Stored records:

* * * * * * *

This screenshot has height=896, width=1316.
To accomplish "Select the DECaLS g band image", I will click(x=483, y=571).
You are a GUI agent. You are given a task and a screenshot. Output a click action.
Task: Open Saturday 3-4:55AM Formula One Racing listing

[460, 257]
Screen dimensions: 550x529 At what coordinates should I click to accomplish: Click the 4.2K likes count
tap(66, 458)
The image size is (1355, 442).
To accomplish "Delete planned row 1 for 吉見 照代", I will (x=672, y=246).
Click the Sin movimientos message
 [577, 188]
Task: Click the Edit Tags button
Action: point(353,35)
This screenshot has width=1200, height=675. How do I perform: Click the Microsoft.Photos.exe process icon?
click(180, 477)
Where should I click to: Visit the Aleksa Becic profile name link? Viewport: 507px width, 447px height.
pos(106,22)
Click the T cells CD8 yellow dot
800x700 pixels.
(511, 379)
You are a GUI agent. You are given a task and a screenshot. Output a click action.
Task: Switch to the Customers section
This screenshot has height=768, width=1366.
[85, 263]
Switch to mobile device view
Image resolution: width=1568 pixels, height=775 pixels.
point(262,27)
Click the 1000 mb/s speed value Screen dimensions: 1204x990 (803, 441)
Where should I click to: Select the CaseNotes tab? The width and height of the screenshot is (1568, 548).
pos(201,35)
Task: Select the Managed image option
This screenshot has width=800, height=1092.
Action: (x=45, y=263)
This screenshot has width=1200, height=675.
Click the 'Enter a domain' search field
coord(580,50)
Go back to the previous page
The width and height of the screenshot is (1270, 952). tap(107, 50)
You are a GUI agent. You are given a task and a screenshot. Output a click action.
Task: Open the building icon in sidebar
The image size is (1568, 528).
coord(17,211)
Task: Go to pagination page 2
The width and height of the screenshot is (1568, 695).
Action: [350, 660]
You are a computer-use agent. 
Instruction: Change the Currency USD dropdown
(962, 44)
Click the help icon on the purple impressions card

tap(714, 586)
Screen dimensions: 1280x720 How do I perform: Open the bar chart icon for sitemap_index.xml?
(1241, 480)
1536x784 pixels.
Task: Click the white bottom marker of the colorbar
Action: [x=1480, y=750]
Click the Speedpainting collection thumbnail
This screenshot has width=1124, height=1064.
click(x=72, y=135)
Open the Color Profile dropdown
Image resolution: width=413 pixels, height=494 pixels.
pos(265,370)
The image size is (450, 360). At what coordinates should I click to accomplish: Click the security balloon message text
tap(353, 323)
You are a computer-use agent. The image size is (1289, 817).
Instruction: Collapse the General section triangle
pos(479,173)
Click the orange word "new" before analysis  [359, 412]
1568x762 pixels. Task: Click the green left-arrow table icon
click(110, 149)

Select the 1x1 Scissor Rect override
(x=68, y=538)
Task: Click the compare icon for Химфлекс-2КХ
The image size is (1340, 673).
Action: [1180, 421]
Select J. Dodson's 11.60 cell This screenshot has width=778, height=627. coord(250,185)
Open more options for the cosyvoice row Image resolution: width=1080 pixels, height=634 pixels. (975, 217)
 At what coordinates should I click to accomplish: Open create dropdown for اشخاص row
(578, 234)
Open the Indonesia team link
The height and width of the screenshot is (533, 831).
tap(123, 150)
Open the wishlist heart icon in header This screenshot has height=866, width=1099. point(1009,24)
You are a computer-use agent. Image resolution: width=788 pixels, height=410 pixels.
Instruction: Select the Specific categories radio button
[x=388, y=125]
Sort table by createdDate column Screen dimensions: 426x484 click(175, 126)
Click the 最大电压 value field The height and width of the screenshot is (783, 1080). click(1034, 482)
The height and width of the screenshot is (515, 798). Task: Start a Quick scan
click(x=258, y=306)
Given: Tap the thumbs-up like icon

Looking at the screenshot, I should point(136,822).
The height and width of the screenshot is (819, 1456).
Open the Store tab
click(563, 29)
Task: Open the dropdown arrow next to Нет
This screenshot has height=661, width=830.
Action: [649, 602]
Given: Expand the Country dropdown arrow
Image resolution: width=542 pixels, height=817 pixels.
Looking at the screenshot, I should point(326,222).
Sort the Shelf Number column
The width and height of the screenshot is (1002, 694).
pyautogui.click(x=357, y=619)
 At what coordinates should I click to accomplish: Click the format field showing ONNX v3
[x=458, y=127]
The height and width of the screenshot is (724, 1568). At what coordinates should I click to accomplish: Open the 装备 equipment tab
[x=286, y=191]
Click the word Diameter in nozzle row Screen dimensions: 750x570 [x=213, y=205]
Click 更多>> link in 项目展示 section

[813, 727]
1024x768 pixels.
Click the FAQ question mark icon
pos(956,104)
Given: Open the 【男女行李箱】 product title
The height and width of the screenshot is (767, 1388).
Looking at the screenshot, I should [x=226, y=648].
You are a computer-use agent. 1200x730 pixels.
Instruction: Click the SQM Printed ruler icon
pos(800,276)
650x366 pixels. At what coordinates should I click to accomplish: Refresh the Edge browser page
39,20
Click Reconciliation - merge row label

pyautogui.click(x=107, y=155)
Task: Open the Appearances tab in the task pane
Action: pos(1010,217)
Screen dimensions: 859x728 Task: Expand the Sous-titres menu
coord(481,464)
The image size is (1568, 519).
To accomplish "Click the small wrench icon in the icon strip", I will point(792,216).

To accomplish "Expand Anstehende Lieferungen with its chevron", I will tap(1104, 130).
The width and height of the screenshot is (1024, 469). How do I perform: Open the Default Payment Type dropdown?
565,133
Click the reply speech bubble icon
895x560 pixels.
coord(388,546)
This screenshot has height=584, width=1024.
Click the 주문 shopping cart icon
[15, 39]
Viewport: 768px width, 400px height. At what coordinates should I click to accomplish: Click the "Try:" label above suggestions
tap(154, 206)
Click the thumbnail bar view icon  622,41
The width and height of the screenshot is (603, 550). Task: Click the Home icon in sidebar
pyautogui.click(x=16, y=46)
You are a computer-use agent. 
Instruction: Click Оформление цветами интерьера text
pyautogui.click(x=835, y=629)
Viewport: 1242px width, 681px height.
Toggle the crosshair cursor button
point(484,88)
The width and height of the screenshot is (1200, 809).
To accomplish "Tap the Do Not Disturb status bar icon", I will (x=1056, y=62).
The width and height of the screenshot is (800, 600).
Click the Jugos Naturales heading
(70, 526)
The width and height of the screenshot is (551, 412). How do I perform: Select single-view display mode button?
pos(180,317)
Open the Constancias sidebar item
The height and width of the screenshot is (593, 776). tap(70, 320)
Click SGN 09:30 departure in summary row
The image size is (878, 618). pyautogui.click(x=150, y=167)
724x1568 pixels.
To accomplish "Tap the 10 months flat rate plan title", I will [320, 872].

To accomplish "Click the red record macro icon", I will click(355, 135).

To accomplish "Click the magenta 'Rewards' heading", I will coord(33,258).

* * * * * * *

> [What is expected] Starting with the line that holds "Click the Speedpainting collection thumbnail" and ending with the line that holds "Open the wishlist", retype every line in the data above exactly, and nothing else.

> [Exercise response]
Click the Speedpainting collection thumbnail
This screenshot has width=1124, height=1064.
click(x=72, y=135)
Open the Color Profile dropdown
Image resolution: width=413 pixels, height=494 pixels.
pos(265,370)
The image size is (450, 360). At what coordinates should I click to accomplish: Click the security balloon message text
tap(353, 323)
You are a computer-use agent. The image size is (1289, 817).
Instruction: Collapse the General section triangle
pos(479,173)
Click the orange word "new" before analysis  [359, 412]
1568x762 pixels. Task: Click the green left-arrow table icon
click(110, 149)

Select the 1x1 Scissor Rect override
(x=68, y=538)
Task: Click the compare icon for Химфлекс-2КХ
The image size is (1340, 673).
Action: [1180, 421]
Select J. Dodson's 11.60 cell This screenshot has width=778, height=627. coord(250,185)
Open more options for the cosyvoice row Image resolution: width=1080 pixels, height=634 pixels. (975, 217)
 At what coordinates should I click to accomplish: Open create dropdown for اشخاص row
(578, 234)
Open the Indonesia team link
The height and width of the screenshot is (533, 831).
tap(123, 150)
Open the wishlist heart icon in header This screenshot has height=866, width=1099. point(1009,24)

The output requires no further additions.